Quuxplusone / LLVMBugzillaTest

0 stars 0 forks source link

[SVE] Don't generate whilelo instruction to enhance the loop condition #51353

Open Quuxplusone opened 3 years ago

Quuxplusone commented 3 years ago
Bugzilla Link PR52386
Status NEW
Importance P enhancement
Reported by zhongyunde (zhongyunde@huawei.com)
Reported on 2021-11-03 08:58:59 -0700
Last modified on 2021-11-15 11:05:43 -0800
Version trunk
Hardware PC Windows NT
CC arnaud.degrandmaison@arm.com, efriedma@quicinc.com, llvm-bugs@lists.llvm.org, smithp352@googlemail.com, Ties.Stuij@arm.com
Fixed by commit(s)
Attachments
Blocks
Blocked by
See also
case from https://reviews.llvm.org/D91077, with this simple case, the newest
clang will not generate whilelo insn for SVE to control the loop condition
(https://godbolt.org/z/hTf5bnhxW, used normal compare insn), while gcc can
(https://godbolt.org/z/xq4vdEYPY, used whilelo insn).

void loop(int N, double *a, double *b) {
  #pragma clang loop vectorize_width(4, scalable)
  for (int i = 0; i < N; i++) {
    a[i] = b[i] + 1.0;
  }
}
Quuxplusone commented 3 years ago

The vectorized loop currently doesn't use predication at all.

Not sure we really need a bug report to track the implementation of predicated loop bodies.

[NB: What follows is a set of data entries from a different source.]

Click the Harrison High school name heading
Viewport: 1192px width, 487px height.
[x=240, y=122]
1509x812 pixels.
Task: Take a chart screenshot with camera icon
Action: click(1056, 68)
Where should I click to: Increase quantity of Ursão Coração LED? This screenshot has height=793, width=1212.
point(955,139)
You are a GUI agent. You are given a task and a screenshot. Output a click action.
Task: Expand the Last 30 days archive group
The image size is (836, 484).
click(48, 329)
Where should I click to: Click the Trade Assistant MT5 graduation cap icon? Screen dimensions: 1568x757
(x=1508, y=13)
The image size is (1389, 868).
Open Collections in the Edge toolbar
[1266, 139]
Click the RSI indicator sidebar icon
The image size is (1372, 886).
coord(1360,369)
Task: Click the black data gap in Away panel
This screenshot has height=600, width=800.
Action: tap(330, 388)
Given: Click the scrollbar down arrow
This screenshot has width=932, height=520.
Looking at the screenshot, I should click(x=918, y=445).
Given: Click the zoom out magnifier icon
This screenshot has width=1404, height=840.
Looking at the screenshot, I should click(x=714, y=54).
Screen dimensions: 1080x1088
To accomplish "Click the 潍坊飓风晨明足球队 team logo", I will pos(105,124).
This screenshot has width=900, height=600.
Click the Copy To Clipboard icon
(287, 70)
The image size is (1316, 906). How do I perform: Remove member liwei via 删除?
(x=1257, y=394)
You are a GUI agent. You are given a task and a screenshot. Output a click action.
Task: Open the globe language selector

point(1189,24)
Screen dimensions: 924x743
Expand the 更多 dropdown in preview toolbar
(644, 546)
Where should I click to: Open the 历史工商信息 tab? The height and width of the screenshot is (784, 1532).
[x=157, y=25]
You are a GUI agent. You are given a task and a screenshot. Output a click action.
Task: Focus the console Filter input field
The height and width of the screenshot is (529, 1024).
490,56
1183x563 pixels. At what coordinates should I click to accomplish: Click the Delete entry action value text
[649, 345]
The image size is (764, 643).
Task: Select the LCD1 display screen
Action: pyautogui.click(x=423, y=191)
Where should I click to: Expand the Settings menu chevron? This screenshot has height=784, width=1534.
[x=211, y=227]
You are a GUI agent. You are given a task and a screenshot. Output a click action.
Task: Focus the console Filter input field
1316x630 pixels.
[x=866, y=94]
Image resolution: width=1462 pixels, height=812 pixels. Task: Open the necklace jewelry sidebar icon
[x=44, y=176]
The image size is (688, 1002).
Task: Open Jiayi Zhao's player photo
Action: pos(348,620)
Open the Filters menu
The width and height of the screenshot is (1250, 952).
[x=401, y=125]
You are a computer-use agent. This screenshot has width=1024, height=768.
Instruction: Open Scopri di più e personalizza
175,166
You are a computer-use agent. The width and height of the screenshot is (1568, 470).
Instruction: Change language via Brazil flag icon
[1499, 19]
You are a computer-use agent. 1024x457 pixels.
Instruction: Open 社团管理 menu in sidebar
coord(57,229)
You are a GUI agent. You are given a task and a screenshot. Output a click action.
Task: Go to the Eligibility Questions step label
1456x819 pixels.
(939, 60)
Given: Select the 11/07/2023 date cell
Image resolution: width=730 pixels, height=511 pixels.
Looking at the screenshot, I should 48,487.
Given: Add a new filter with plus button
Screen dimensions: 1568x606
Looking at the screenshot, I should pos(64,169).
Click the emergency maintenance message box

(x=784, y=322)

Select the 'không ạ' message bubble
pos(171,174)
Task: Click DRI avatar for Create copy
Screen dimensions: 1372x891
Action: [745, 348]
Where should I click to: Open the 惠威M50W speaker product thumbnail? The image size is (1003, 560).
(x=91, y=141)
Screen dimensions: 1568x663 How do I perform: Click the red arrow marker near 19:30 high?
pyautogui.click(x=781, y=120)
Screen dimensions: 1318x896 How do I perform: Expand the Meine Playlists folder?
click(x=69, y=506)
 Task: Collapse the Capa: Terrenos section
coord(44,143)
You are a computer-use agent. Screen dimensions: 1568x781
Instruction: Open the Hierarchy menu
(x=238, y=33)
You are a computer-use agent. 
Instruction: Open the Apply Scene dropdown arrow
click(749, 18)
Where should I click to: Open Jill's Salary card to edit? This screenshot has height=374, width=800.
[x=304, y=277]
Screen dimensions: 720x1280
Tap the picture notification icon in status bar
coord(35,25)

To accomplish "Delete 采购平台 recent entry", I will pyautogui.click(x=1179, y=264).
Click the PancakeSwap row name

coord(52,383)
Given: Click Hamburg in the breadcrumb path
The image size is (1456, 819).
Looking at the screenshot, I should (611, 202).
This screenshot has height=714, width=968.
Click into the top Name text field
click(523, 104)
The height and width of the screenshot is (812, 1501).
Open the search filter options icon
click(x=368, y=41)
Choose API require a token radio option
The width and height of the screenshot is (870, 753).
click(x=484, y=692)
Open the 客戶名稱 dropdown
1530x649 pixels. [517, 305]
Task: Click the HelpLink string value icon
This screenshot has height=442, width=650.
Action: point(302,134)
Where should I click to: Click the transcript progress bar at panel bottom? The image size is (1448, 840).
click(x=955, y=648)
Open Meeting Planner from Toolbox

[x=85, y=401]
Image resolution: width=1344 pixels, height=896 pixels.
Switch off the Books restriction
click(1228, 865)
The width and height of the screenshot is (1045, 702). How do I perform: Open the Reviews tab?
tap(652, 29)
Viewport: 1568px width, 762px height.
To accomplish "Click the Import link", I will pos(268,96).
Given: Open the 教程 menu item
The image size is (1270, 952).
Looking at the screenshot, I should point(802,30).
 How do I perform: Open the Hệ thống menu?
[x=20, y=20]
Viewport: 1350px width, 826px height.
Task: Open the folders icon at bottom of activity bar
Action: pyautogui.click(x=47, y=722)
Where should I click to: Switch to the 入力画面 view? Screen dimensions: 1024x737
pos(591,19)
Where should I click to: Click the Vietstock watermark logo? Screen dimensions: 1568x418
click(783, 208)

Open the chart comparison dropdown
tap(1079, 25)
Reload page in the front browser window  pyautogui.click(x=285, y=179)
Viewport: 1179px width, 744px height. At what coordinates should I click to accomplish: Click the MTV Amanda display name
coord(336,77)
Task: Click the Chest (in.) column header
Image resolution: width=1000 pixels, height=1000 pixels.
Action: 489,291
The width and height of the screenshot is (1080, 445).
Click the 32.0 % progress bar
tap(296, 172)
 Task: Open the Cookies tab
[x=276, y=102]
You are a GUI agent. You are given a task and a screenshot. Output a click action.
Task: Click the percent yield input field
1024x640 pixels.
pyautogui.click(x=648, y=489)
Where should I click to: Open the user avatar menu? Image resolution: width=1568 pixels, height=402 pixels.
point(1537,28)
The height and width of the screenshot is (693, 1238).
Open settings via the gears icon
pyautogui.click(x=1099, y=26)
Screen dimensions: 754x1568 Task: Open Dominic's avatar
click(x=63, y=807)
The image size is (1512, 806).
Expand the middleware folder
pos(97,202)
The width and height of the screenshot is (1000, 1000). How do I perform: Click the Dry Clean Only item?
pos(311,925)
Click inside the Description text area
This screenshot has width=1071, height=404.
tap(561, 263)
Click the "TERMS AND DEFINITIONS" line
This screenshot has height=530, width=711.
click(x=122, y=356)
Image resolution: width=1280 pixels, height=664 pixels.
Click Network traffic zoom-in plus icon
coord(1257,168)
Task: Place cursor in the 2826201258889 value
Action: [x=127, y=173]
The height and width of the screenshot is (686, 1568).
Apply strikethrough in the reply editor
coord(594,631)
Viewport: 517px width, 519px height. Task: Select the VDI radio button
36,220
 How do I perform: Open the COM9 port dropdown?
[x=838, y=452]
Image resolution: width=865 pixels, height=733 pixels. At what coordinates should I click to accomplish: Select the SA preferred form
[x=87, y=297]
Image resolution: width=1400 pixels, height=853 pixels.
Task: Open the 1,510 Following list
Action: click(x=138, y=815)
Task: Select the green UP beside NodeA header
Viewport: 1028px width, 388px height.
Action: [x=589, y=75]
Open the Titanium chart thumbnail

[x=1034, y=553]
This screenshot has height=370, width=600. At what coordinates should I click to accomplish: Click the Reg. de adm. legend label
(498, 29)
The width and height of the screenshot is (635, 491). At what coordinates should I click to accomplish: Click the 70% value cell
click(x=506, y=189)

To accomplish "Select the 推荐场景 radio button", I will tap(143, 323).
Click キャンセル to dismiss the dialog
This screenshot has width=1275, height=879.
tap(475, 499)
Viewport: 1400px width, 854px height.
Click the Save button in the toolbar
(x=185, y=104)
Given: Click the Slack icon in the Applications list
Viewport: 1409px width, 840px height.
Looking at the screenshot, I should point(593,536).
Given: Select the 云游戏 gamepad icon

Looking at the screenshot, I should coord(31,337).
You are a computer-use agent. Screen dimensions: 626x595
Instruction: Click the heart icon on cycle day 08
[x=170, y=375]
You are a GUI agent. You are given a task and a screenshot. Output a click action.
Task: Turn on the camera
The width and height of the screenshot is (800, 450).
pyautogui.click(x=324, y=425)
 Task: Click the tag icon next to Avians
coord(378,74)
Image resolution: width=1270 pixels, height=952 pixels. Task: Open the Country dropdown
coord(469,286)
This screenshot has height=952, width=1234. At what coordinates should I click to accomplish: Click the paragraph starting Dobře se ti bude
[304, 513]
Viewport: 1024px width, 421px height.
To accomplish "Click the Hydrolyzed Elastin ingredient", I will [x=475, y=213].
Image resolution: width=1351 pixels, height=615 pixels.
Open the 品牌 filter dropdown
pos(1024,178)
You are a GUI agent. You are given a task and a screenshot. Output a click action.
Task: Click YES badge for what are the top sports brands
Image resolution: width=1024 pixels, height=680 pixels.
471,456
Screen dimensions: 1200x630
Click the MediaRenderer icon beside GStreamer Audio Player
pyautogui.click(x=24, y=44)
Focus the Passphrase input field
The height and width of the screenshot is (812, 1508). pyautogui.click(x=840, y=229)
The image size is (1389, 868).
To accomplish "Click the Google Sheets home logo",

Quuxplusone commented 3 years ago
But I see the kernel loop body in https://godbolt.org/z/hTf5bnhxW already use
predication. Am I missing something ?

.LBB0_9:                                // =>This Inner Loop Header: Depth=1
        ld1w    { z0.s }, p0/z, [x2, x11, lsl #2]
        add     z0.s, z0.s, #1                  // =0x1
        st1w    { z0.s }, p0, [x1, x11, lsl #2]
Quuxplusone commented 3 years ago
O, I known.

there's branch to test whether the remainder loop need be executed , so it
doesn't use predication

.LBB0_9:                                // =>This Inner Loop Header: Depth=1
        ld1w    { z0.s }, p0/z, [x2, x11, lsl #2]
        add     z0.s, z0.s, #1                  // =0x1
        st1w    { z0.s }, p0, [x1, x11, lsl #2]
        add     x11, x11, x9
        cmp     x11, x10
        b.ne    .LBB0_9
        cbnz    x12, .LBB0_5   ###   test the remainder loop count
        b       .LBB0_7
Quuxplusone commented 3 years ago

A bunch of SVE instructions unconditionally reference a predicate register. But the loop isn't really "predicated"; p0 is just an all-ones value generated by ptrue.

vfdff commented 2 years ago

very early stage for the Concept, it is not complete solution https://reviews.llvm.org/D99750

Quuxplusone commented 2 years ago

@vfdff: You meant to comment on https://github.com/llvm/llvm-project/issues/51728, not here! (I'll lock this repo to prevent such mistakes in the future.)